** Begin **

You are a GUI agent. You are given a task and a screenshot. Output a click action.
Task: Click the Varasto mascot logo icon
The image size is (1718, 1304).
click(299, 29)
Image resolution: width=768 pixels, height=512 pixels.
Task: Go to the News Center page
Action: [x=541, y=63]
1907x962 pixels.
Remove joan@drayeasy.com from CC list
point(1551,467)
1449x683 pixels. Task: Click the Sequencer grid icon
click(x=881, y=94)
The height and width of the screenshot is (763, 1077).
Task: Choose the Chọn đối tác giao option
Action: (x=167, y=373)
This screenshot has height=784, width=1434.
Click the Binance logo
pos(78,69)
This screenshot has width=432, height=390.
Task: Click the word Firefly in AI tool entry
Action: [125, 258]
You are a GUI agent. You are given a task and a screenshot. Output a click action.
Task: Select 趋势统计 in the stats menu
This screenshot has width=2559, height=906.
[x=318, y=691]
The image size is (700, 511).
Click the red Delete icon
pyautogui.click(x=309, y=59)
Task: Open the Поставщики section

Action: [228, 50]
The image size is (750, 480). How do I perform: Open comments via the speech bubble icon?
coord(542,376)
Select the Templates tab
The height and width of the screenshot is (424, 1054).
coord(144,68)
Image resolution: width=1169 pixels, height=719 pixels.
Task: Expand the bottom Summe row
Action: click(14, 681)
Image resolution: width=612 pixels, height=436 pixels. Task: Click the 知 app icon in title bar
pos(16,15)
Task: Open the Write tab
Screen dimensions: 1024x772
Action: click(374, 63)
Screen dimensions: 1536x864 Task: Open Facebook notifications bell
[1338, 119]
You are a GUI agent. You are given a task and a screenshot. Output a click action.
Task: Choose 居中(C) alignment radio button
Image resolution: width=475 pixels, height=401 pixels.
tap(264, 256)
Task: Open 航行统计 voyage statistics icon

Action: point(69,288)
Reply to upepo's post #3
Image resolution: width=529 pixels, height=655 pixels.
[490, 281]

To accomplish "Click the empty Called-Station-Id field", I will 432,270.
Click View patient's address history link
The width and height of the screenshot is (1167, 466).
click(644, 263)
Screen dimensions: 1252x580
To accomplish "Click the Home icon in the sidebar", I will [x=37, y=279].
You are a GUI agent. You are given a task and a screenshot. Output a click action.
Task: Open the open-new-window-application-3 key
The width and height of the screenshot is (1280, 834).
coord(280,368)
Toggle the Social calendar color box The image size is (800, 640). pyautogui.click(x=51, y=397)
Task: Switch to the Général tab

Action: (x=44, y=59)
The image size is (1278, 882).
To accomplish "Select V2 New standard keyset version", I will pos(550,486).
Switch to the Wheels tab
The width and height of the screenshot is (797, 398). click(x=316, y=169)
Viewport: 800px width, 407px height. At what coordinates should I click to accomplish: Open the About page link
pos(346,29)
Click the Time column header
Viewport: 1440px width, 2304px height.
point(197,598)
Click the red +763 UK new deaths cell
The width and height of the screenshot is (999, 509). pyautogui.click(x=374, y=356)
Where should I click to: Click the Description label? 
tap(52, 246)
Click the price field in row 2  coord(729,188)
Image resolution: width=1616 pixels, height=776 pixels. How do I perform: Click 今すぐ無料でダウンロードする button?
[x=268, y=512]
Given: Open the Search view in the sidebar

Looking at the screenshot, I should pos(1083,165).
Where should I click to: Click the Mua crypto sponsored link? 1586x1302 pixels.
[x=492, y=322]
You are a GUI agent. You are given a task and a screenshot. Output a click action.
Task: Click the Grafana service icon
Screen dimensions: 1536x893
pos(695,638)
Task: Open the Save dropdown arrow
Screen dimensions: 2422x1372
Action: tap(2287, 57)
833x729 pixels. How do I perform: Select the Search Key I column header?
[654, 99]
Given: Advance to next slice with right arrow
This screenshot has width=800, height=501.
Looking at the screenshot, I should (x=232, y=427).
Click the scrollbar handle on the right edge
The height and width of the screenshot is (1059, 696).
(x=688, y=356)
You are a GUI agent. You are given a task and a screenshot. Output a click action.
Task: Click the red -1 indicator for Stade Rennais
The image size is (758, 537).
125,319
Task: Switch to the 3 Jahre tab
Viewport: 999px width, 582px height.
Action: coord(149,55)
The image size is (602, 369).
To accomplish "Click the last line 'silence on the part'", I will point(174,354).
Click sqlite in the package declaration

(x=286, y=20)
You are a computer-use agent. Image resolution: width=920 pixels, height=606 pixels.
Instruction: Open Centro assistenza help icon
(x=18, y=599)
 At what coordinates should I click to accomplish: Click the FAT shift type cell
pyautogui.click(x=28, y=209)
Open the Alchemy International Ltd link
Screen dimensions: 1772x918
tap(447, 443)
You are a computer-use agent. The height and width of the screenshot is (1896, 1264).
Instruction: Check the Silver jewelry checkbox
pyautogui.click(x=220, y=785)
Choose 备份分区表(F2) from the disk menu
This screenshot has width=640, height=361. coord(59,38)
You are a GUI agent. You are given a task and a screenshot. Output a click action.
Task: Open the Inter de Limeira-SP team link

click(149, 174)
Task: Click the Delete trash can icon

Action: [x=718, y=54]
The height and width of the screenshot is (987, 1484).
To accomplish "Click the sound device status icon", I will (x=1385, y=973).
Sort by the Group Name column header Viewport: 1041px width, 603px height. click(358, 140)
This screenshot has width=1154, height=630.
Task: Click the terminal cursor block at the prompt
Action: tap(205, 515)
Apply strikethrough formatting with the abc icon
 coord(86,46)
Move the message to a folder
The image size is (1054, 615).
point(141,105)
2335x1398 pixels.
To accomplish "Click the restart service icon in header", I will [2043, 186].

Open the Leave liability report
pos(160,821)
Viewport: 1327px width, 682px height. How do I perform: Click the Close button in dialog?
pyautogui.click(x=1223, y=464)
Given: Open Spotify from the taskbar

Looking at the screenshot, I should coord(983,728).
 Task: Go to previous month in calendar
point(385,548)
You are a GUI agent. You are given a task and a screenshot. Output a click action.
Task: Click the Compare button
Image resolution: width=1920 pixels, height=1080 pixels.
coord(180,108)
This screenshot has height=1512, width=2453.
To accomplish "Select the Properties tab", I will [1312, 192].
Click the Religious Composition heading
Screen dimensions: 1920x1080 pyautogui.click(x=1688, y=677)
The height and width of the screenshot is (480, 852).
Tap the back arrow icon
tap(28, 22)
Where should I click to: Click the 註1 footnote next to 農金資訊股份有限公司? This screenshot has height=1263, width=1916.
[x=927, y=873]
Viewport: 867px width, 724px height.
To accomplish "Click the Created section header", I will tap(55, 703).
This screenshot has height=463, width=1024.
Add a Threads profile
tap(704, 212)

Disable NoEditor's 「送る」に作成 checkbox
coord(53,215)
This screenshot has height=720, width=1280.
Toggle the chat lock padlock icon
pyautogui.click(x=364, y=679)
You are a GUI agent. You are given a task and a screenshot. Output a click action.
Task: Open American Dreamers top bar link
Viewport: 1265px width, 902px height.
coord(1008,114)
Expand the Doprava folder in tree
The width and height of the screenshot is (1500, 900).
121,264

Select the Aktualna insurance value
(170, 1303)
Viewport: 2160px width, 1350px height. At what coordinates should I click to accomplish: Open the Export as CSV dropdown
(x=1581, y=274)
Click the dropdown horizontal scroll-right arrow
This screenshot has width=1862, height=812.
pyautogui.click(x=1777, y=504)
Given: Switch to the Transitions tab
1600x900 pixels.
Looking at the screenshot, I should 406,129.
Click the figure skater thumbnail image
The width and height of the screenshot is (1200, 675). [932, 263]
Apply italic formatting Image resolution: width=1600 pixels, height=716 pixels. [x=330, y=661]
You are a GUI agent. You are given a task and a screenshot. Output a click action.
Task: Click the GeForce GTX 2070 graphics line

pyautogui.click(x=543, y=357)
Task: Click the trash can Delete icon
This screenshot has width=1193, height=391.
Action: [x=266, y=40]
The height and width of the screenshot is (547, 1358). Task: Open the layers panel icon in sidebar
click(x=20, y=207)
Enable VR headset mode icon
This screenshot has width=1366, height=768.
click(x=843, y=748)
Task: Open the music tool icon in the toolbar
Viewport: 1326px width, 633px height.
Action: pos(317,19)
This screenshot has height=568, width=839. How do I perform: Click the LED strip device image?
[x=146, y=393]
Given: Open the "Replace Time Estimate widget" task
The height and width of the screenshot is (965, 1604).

** End **

_WHAT THE TASK REQUIRES_: Rewrite the part that opens with the line containing "Apply italic formatting" and closes with the line containing "Action: [x=266, y=40]", putting "garbage can" in place of "trash can" and leaving everything else as it is.

_EXERCISE OUTPUT_:
Apply italic formatting Image resolution: width=1600 pixels, height=716 pixels. [x=330, y=661]
You are a GUI agent. You are given a task and a screenshot. Output a click action.
Task: Click the GeForce GTX 2070 graphics line

pyautogui.click(x=543, y=357)
Task: Click the garbage can Delete icon
This screenshot has width=1193, height=391.
Action: [x=266, y=40]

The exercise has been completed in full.